API manufacturers will be watching Pfizer closely as it sorts out its manufacturing base and makes decisions on sourcing. However, executives say they have no extreme anxiety about doing business with the drug major.
“Everyone is looking to see what strategy they will pursue,” says the head of one major European API contractor who asked for anonymity. “Pfizer will likely continue to manufacture patented APIs. They have plants available. But they will push to outsource intermediates. They would like to control it all, but I don’t think that’s unique. Everybody is doing that.”
Meanwhile, Pfizer has decided to adopt Wyeth’s approach to information technology in managing the supply chain. The big drug firm will be installing an SAP enterprise resource planning system, Maddaluna says, abandoning plans to install an Oracle-based business software system. He notes that Pfizer recently hired its first chief information officer, Jeffrey Keisling.
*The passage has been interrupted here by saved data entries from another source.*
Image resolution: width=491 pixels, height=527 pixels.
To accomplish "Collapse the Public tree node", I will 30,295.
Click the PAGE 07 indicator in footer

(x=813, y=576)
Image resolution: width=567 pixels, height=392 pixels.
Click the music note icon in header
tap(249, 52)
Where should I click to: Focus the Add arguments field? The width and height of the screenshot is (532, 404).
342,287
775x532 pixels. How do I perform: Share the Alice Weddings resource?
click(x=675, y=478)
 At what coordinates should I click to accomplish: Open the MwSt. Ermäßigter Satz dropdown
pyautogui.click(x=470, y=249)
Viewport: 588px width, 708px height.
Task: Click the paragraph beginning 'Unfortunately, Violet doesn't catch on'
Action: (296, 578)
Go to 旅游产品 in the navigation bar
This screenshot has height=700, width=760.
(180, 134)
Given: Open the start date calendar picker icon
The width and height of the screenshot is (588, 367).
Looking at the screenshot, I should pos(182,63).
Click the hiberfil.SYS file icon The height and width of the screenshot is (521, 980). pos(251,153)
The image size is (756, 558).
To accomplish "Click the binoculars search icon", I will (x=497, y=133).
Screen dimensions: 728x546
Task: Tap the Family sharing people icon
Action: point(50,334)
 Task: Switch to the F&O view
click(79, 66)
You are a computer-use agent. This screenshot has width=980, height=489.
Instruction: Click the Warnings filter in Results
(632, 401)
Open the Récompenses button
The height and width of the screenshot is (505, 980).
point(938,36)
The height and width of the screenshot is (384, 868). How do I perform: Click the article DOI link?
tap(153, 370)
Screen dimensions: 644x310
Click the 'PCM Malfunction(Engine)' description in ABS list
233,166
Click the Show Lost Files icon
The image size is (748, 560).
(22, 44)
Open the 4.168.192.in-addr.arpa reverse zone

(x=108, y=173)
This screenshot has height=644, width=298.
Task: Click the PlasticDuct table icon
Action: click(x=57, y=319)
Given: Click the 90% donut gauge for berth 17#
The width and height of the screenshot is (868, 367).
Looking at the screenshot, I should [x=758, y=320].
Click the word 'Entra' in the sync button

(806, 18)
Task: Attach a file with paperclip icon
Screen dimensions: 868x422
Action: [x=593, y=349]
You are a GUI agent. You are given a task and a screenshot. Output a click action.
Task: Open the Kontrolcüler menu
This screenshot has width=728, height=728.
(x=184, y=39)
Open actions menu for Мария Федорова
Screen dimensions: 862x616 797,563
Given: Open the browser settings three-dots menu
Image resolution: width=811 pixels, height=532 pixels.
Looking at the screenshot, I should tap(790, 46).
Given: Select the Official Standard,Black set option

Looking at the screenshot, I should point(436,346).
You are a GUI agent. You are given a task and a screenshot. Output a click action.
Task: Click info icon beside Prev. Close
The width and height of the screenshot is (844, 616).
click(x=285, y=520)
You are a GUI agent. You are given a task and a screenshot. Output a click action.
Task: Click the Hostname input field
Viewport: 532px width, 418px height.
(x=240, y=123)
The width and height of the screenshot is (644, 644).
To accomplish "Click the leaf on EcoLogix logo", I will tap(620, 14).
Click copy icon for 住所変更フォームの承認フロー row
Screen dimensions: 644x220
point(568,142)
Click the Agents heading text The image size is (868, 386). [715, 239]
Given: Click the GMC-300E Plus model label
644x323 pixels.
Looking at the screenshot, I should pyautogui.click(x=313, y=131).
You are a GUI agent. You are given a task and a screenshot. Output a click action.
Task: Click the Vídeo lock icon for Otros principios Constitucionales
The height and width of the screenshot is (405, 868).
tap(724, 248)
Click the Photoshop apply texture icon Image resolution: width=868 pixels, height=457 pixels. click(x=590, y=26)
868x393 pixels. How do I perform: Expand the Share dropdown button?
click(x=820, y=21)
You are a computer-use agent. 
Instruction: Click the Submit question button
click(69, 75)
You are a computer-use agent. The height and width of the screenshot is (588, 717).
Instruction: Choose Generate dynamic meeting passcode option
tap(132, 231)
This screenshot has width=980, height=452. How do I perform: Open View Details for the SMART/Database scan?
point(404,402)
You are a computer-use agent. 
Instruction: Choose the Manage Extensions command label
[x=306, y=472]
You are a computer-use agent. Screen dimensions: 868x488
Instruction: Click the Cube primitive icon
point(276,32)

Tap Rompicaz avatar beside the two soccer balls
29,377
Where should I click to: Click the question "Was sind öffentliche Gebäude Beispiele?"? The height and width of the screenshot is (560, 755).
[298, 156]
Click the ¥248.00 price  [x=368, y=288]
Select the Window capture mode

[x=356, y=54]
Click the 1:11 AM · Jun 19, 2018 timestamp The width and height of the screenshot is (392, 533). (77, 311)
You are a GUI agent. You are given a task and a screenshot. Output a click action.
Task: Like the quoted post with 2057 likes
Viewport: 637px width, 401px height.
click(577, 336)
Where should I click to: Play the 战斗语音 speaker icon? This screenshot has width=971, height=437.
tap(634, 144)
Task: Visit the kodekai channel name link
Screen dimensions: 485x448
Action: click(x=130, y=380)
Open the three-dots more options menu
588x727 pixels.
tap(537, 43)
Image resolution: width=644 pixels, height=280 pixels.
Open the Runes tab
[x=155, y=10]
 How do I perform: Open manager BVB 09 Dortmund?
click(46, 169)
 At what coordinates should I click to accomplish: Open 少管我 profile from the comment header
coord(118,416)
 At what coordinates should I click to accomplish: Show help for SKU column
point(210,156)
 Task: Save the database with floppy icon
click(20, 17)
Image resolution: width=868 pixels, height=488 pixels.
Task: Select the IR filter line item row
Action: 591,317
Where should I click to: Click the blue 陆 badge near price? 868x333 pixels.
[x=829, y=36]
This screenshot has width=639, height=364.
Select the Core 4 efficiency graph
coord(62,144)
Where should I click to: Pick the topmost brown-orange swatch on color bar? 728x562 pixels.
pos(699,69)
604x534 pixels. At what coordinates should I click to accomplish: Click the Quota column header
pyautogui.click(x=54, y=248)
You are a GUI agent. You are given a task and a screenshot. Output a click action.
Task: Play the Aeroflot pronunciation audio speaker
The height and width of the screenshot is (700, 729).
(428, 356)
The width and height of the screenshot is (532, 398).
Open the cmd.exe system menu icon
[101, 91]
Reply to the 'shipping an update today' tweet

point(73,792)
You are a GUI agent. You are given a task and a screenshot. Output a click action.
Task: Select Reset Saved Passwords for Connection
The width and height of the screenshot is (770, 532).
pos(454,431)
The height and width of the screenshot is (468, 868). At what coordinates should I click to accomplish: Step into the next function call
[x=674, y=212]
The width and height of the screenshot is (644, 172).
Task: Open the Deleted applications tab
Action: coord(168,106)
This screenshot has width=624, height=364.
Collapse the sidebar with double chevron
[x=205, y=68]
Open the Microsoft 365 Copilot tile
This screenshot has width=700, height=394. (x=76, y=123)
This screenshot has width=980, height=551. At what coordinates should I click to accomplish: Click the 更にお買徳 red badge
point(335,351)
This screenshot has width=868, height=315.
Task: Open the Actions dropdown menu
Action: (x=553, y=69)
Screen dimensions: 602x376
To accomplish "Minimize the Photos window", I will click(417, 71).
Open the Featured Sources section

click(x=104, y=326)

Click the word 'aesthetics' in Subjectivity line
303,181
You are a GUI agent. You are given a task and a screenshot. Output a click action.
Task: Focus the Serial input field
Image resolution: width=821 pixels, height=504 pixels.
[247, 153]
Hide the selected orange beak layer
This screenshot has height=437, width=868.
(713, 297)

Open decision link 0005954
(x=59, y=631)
As decisions are made, Maddaluna will continue to maintain a network of in-house and third-party supply-chain operations. He notes, for example, that of the company’s 156 logistics centers worldwide, 98 are operated under contract. API suppliers, he says, seem willing to adapt to a more comprehensive supply-chain service, stretching from product development to commercialization. “The API suppliers are smart. They are moving in this direction,” he says. “They want to be able to be with you early on in development and then work with you through to the product.”
And supply-chain considerations, he says, will play a central role in business development going forward. “We’ll get involved in due diligence,” Maddaluna says of Pfizer’s manufacturing operation. “This could involve product licensing or small acquisitions. I don’t think we’ll do another Wyeth acquisition. At least I hope not this week.”